[Dataset records]
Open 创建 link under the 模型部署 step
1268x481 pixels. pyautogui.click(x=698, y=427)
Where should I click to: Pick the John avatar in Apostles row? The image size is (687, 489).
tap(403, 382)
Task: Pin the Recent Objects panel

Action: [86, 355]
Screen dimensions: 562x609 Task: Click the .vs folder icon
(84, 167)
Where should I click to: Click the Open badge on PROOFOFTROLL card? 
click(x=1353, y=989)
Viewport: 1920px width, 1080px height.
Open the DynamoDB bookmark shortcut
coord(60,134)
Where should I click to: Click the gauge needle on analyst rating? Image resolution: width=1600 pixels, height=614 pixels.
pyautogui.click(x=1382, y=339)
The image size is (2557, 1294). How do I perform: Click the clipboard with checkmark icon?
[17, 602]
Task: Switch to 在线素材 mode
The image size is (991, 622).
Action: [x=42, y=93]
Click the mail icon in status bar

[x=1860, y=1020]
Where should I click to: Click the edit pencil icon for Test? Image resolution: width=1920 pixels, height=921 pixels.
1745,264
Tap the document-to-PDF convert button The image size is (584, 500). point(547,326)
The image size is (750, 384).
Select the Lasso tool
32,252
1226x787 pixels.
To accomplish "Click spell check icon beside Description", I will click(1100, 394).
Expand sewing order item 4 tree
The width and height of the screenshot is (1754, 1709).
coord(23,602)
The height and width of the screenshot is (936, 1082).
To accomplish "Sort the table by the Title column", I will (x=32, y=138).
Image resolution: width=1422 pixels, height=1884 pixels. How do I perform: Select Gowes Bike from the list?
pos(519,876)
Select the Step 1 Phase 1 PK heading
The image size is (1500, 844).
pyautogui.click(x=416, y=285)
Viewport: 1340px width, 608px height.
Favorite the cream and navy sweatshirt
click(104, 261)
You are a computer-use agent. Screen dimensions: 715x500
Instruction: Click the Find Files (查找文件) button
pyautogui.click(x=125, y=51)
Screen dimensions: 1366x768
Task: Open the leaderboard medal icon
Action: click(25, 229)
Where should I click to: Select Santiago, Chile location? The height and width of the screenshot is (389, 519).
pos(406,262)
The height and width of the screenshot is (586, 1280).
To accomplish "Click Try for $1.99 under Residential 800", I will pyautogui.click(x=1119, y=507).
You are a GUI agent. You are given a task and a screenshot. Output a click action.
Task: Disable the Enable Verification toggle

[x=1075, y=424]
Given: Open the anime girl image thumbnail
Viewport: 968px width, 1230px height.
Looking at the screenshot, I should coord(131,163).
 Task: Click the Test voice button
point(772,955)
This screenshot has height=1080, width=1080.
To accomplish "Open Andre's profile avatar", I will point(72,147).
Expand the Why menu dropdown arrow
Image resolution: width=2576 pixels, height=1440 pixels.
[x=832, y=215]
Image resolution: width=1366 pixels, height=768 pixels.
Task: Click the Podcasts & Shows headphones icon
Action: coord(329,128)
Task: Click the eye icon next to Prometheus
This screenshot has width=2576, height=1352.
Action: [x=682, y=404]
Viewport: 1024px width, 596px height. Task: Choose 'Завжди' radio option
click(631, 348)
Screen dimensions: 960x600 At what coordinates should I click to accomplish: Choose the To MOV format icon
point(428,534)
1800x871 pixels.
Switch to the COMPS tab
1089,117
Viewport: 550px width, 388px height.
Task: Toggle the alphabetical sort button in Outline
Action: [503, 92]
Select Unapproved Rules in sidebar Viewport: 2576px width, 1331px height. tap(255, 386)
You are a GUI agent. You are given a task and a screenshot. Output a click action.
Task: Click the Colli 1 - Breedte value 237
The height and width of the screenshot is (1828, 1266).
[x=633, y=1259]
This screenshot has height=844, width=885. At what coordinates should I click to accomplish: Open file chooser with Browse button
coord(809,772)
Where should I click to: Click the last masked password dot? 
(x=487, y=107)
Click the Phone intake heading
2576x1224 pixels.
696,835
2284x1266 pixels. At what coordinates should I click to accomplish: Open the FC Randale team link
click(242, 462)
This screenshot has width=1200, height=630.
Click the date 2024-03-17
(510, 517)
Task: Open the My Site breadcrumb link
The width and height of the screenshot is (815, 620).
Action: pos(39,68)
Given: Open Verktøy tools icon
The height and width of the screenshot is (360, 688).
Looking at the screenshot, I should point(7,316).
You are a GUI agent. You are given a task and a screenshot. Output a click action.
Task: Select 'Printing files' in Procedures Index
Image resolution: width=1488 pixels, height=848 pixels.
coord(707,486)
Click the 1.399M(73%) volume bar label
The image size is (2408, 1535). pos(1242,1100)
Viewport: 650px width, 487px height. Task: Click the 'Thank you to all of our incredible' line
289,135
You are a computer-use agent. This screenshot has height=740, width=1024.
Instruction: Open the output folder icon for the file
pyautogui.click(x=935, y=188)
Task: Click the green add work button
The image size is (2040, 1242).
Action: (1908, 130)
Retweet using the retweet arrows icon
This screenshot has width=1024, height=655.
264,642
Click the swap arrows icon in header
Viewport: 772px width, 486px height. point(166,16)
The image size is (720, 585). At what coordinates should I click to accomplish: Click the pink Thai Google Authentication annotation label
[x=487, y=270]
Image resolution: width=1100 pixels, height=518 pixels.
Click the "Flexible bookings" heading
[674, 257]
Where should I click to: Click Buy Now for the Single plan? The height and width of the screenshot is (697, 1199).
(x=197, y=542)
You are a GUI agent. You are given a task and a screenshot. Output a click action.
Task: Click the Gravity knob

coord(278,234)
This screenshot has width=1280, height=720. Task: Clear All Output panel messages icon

### What the task asks
Please print, word for word, the lines from the first one through the line containing "will pyautogui.click(x=1119, y=507).", both included.

### Finished exercise
Open 创建 link under the 模型部署 step
1268x481 pixels. pyautogui.click(x=698, y=427)
Where should I click to: Pick the John avatar in Apostles row? The image size is (687, 489).
tap(403, 382)
Task: Pin the Recent Objects panel

Action: [86, 355]
Screen dimensions: 562x609 Task: Click the .vs folder icon
(84, 167)
Where should I click to: Click the Open badge on PROOFOFTROLL card? 
click(x=1353, y=989)
Viewport: 1920px width, 1080px height.
Open the DynamoDB bookmark shortcut
coord(60,134)
Where should I click to: Click the gauge needle on analyst rating? Image resolution: width=1600 pixels, height=614 pixels.
pyautogui.click(x=1382, y=339)
The image size is (2557, 1294). How do I perform: Click the clipboard with checkmark icon?
[17, 602]
Task: Switch to 在线素材 mode
The image size is (991, 622).
Action: [x=42, y=93]
Click the mail icon in status bar

[x=1860, y=1020]
Where should I click to: Click the edit pencil icon for Test? Image resolution: width=1920 pixels, height=921 pixels.
1745,264
Tap the document-to-PDF convert button The image size is (584, 500). point(547,326)
The image size is (750, 384).
Select the Lasso tool
32,252
1226x787 pixels.
To accomplish "Click spell check icon beside Description", I will click(1100, 394).
Expand sewing order item 4 tree
The width and height of the screenshot is (1754, 1709).
coord(23,602)
The height and width of the screenshot is (936, 1082).
To accomplish "Sort the table by the Title column", I will (x=32, y=138).
Image resolution: width=1422 pixels, height=1884 pixels. How do I perform: Select Gowes Bike from the list?
pos(519,876)
Select the Step 1 Phase 1 PK heading
The image size is (1500, 844).
pyautogui.click(x=416, y=285)
Viewport: 1340px width, 608px height.
Favorite the cream and navy sweatshirt
click(104, 261)
You are a computer-use agent. Screen dimensions: 715x500
Instruction: Click the Find Files (查找文件) button
pyautogui.click(x=125, y=51)
Screen dimensions: 1366x768
Task: Open the leaderboard medal icon
Action: click(25, 229)
Where should I click to: Select Santiago, Chile location? The height and width of the screenshot is (389, 519).
pos(406,262)
The height and width of the screenshot is (586, 1280).
To accomplish "Click Try for $1.99 under Residential 800", I will pyautogui.click(x=1119, y=507).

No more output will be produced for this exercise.